**WRITTEN TASK**
Rewrite the lines below with each "screenshot" changed to "capture" and everything else kept the same. Leave the pictures out of your answer.

(Collected data entries)
>> start

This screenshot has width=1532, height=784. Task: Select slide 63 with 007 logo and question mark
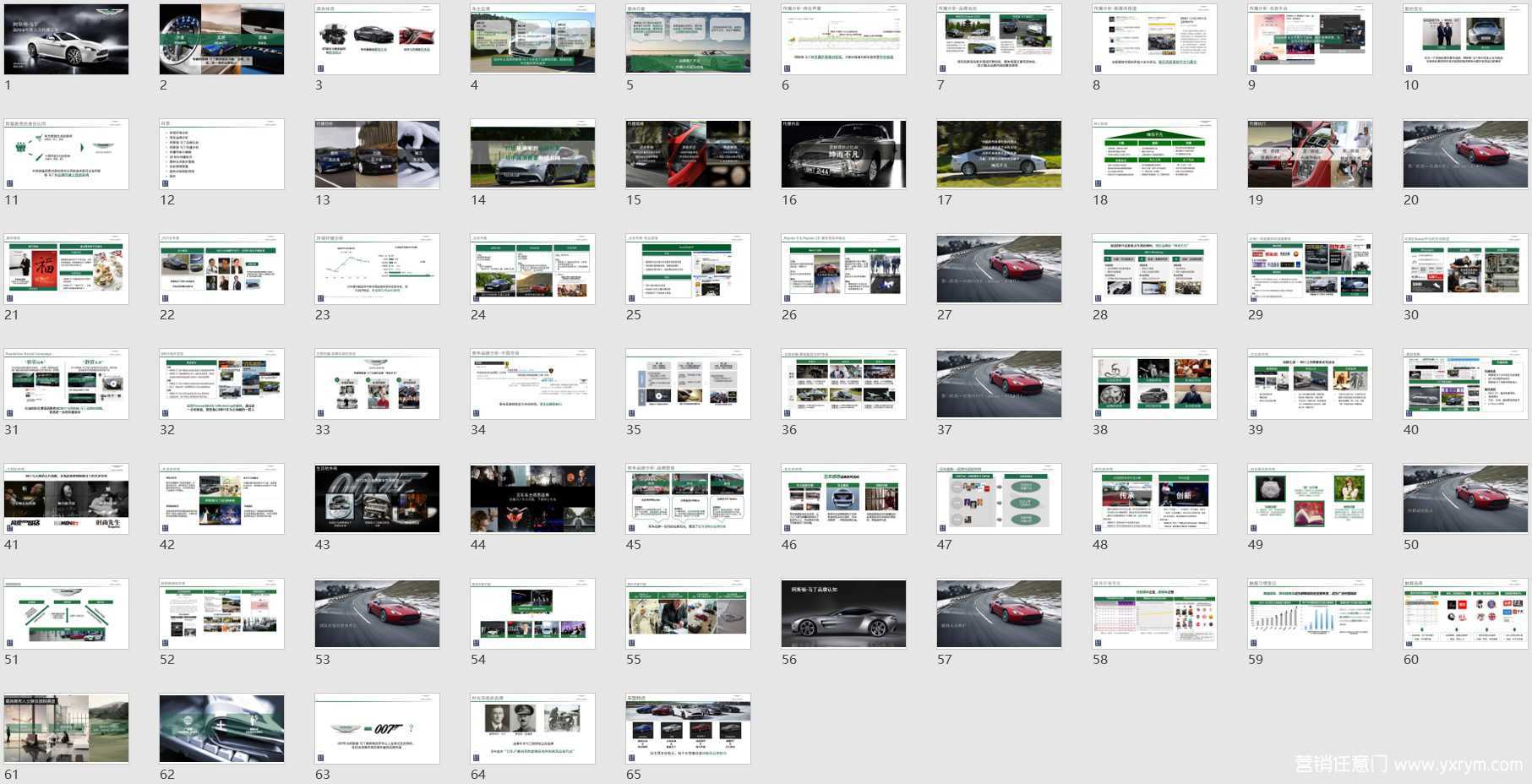[377, 728]
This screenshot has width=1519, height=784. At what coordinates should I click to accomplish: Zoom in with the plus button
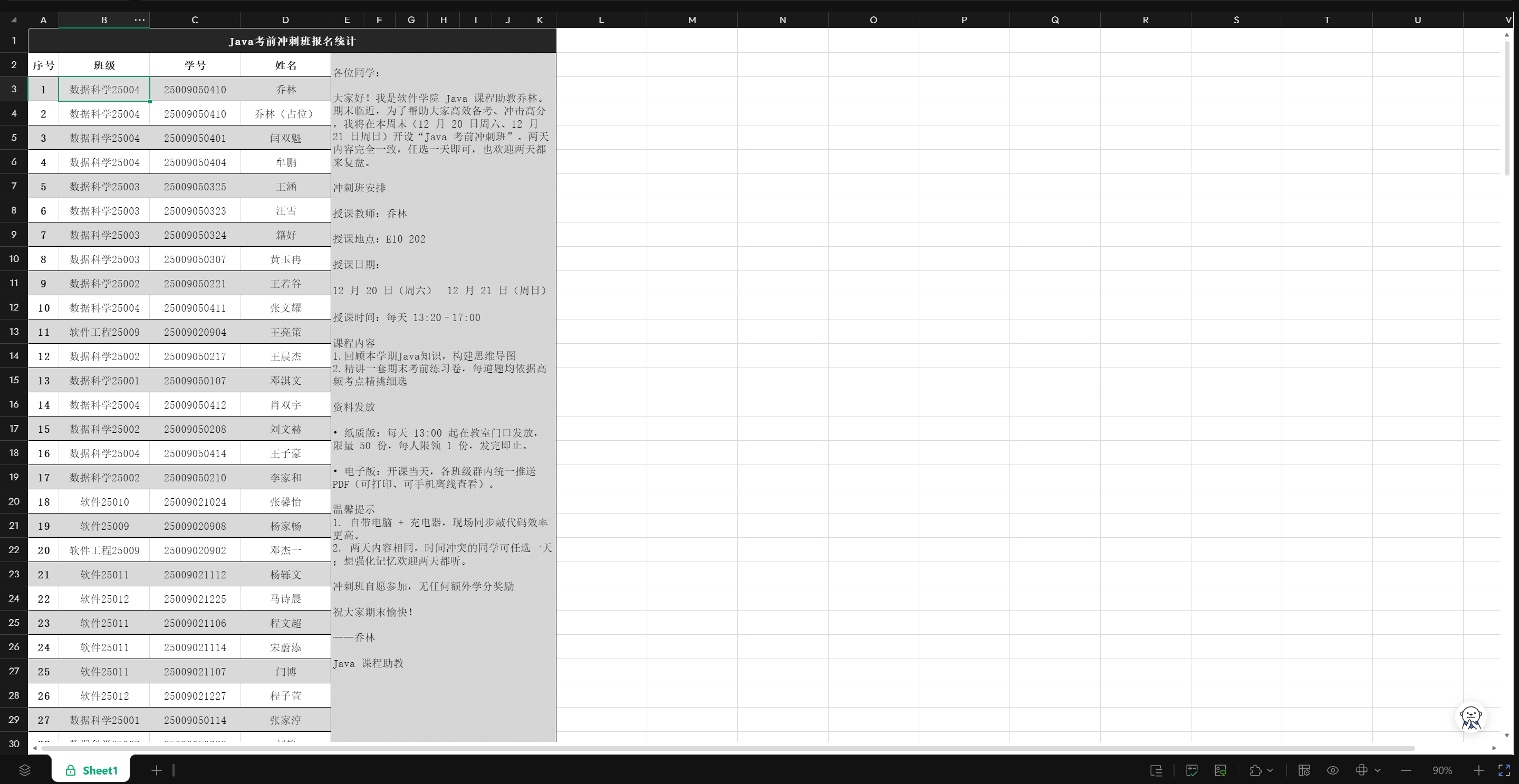click(1478, 770)
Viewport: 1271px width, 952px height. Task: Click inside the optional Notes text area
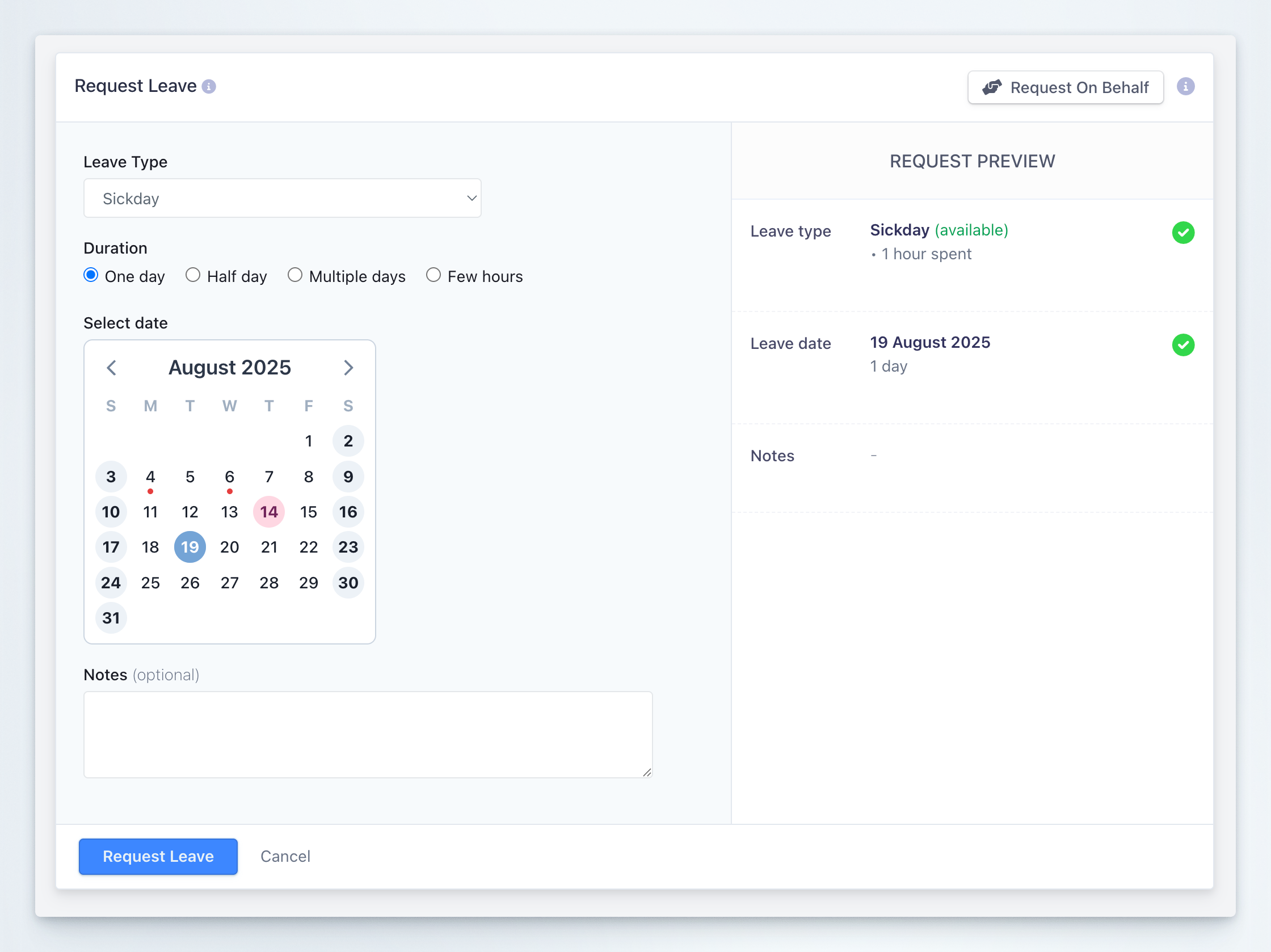click(x=368, y=734)
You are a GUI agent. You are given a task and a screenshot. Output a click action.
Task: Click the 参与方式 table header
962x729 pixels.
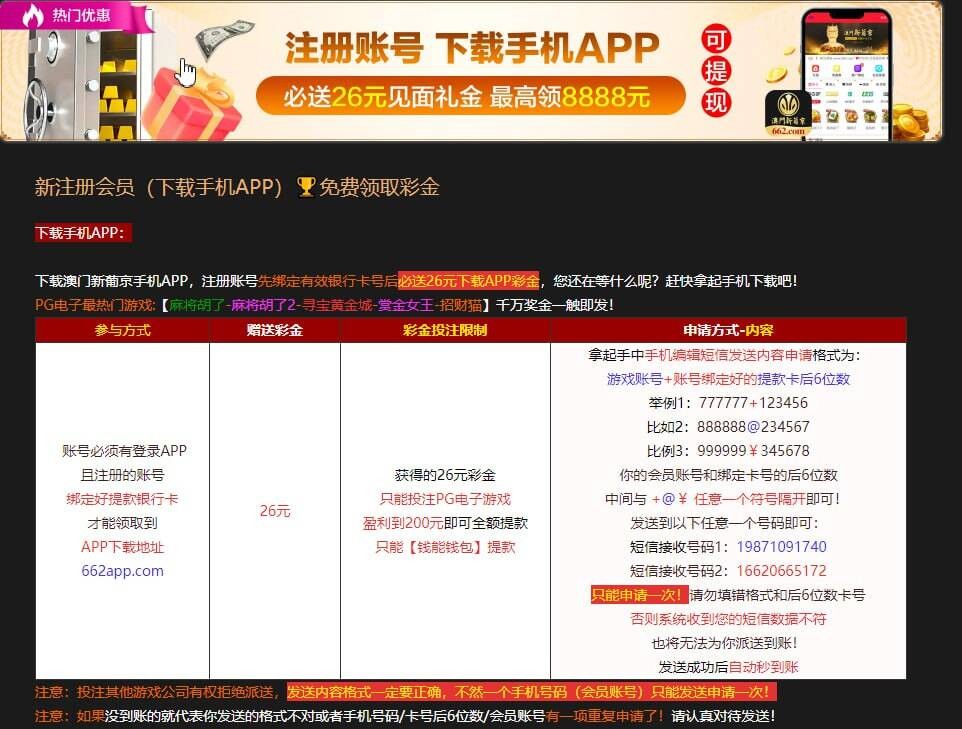pyautogui.click(x=122, y=330)
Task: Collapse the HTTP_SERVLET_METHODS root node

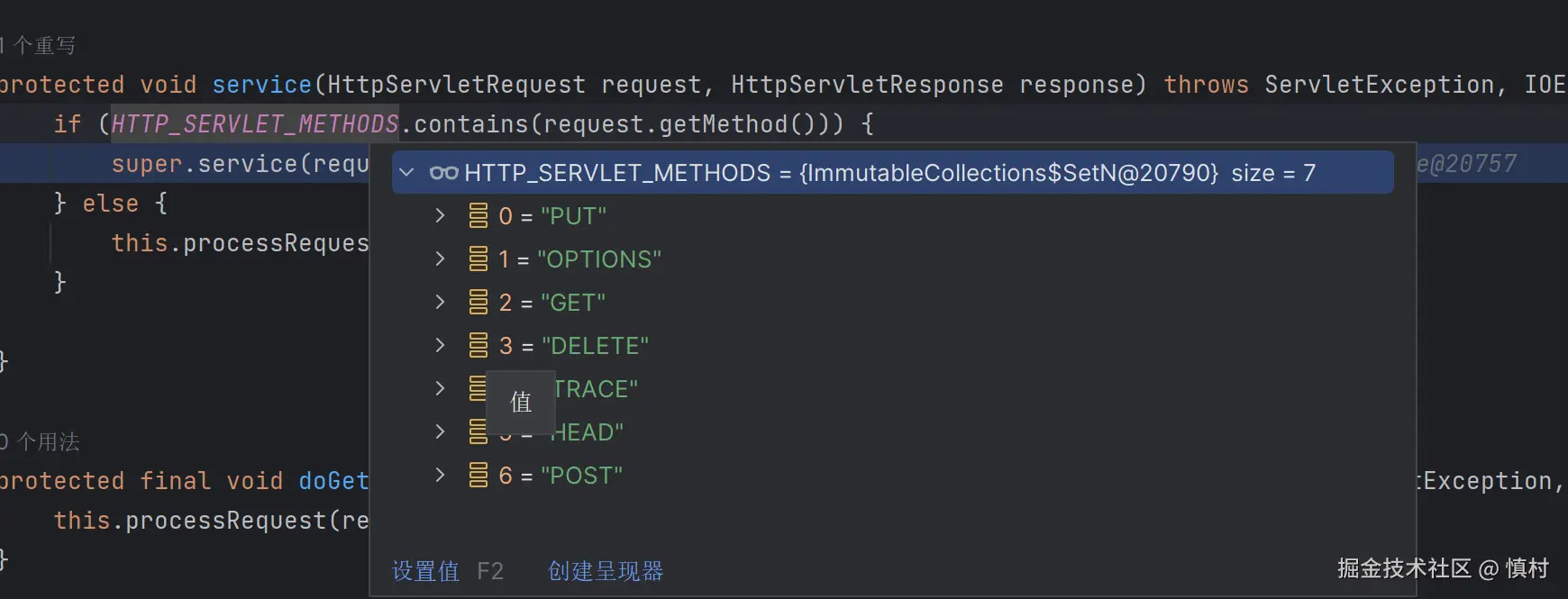Action: click(x=407, y=173)
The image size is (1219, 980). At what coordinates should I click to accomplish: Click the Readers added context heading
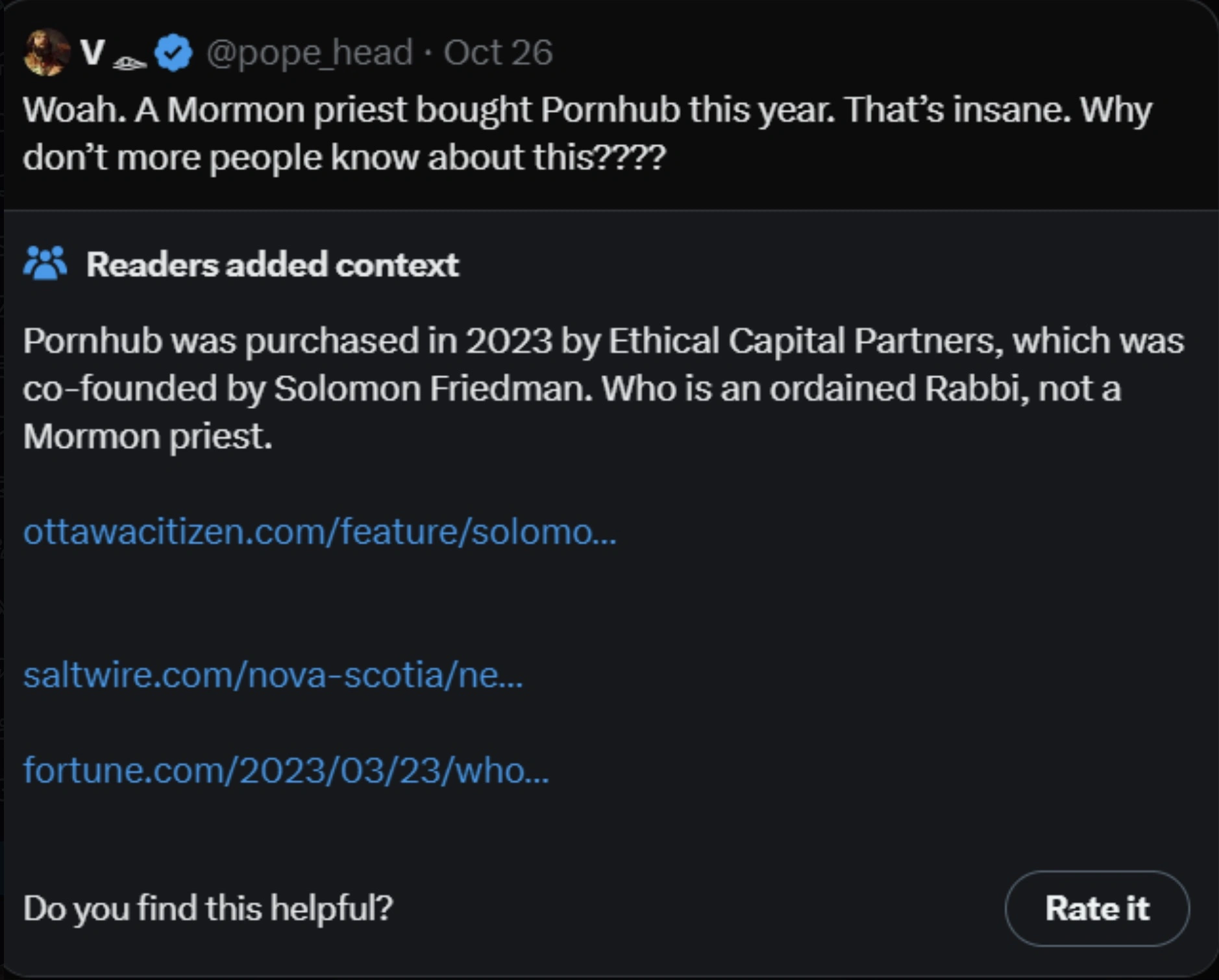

>> end

**RESULT**
This capture has width=1532, height=784. Task: Select slide 63 with 007 logo and question mark
[377, 728]
This capture has width=1519, height=784. At what coordinates should I click to accomplish: Zoom in with the plus button
click(1478, 770)
Viewport: 1271px width, 952px height. Task: Click inside the optional Notes text area
click(x=368, y=734)
You are a GUI agent. You are given a task and a capture. Output a click action.
Task: Click the 参与方式 table header
962x729 pixels.
pyautogui.click(x=122, y=330)
Task: Collapse the HTTP_SERVLET_METHODS root node

Action: click(x=407, y=173)
The image size is (1219, 980). At what coordinates should I click to accomplish: Click the Readers added context heading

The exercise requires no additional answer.